Exercise requirements –
• a. Answer these questions from the passage on supervised Laplacian Eigenmap and supervised LLE:
(i) In the chosen supervised Laplacian Eigenmap approach, what is the weight matrix changed to?
(ii) Of the three places where the class label can be incorporated in supervised LLE, which one does the passage choose?
(iii) What does the term added to the distance matrix increase, and what does it decrease?
• b. Extend the passage on supervised Laplacian Eigenmap and supervised LLE past its final sentence.

Document text –
Supervised Laplacian Eigenmap: The supervised Laplacian Eigenmap is similar to the Laplacian Eigenmap, with the difference that the weight matrix is computed using the class label, many approaches were proposed [22, 8, 25]. We choose a simple approach that changes the weight matrix to $W_{s}$ , and the rest of the algorithm is the same.

Supervised LLE: There are multiple variants of LLE that uses the class label to improve the performance of the method, e.g., Supervised LLE (SLLE), probabilistic SLLE [33], supervised guided LLE using HSIC [1], enhanced SLLE [31]…, the general strategy is to incorporate the class label either in computing the distance matrix, the weight matrix, or in the objective function [10]. We choose the simplest which is the first strategy; By changing the distance matrix by adding term that increases the inter-class and decreases the intra-class variance. The rest of the steps are the same as the unsupervised LLE.

Data shown –
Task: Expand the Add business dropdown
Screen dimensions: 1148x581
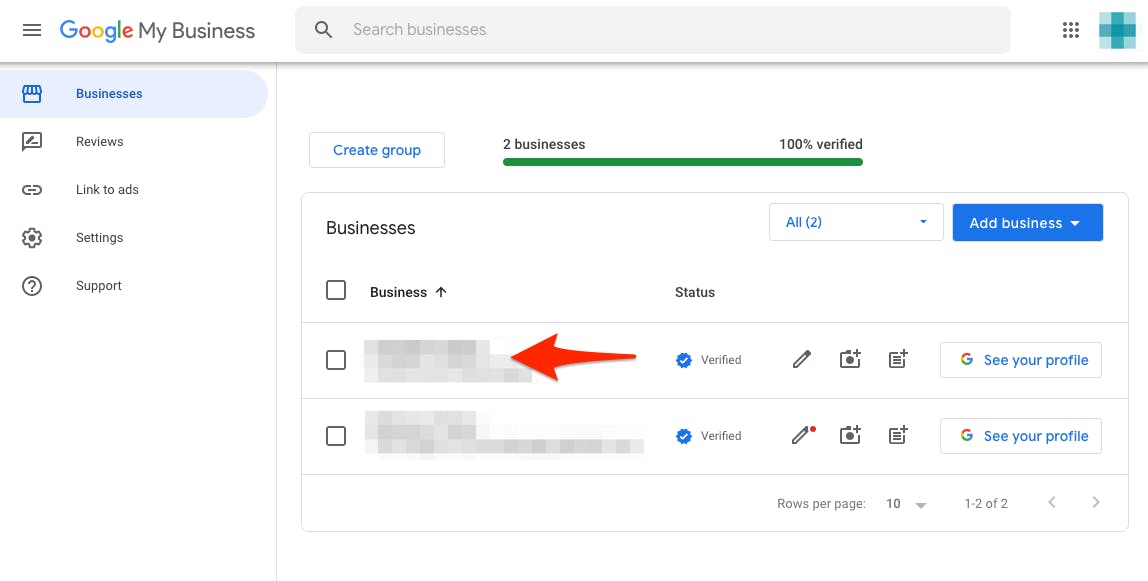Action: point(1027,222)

==

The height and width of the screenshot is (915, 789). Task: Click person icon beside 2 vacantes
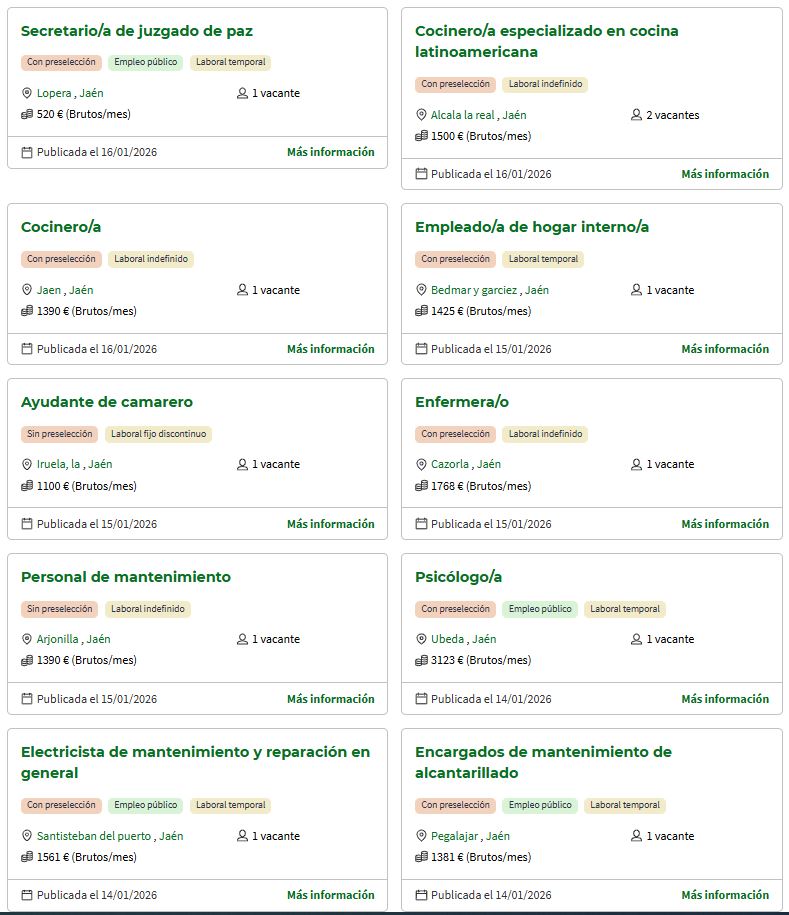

Per-task outputs –
• a.
(i) $W_{s}$
(ii) Computing the distance matrix, the first strategy.
(iii) It increases the inter-class variance and decreases the intra-class variance.

• b.
5.2.1 Repulsion approaches

In the semi-supervised or the supervised learning, how we use the class label can affect the performance, commonly, the similarity matrix, tells us only if two points are of the same class or not, without incorporating any additional information on data locality, e.g., the closeness of points of different classes.., thus the repulsion technique is used to take into account the class label information, by repulsing the points of different classes, and attracting the points of the same class. It extends the traditional graph-based methods by incorporating repulsion or discrimination elements into the graph Laplacian, learning to more distinct separation of different classes in the reduced-dimensional space by integrating the class label information directly into the graph structure. The concept of repulsion has been used in DR with different formulations [32, 7] before using the k-nn graph to derive it. [16] a generic proposed a method that applies attraction to all points of the same class with the use of repulsion between nearby points of different classes, which was found to be significantly better than the previous approaches. Thus, we will use the same approach and generalize it to the Einstein-product.
The repulsion graph $\mathcal{G}^{(r)}=\{\mathcal{V}^{(r)},\mathcal{E}^{(r)}\}$ is derived from k-nn Graph $\mathcal{G}=\{\mathcal{V},\mathcal{E}\}$ based on the class label information, the weight of the edges can be computed in the simplest form as

W_{i,j}^{(r)}=\left\{\begin{array}[]{ll}1&\text{ if }(\mathbf{x}_{i},\mathbf{x}_{j})\in\mathcal{E},\;i\neq j,\;c(i)\neq c(j)\\ 0&\text{ otherwise.}\end{array}\right.

Hence, in the case of fully connected graph, the repulsion weight would be of the form

W^{(r)}=\mathbf{1}_{n}-\operatorname{diag}(\mathbf{1}_{n_{i}}).

Other weights value can be proposed.
The new repulsion algorithms are similar to the previous ones, with the new weight matrix $W_{s}=W+\beta W^{(r)}$ with $\beta$ is a parameter.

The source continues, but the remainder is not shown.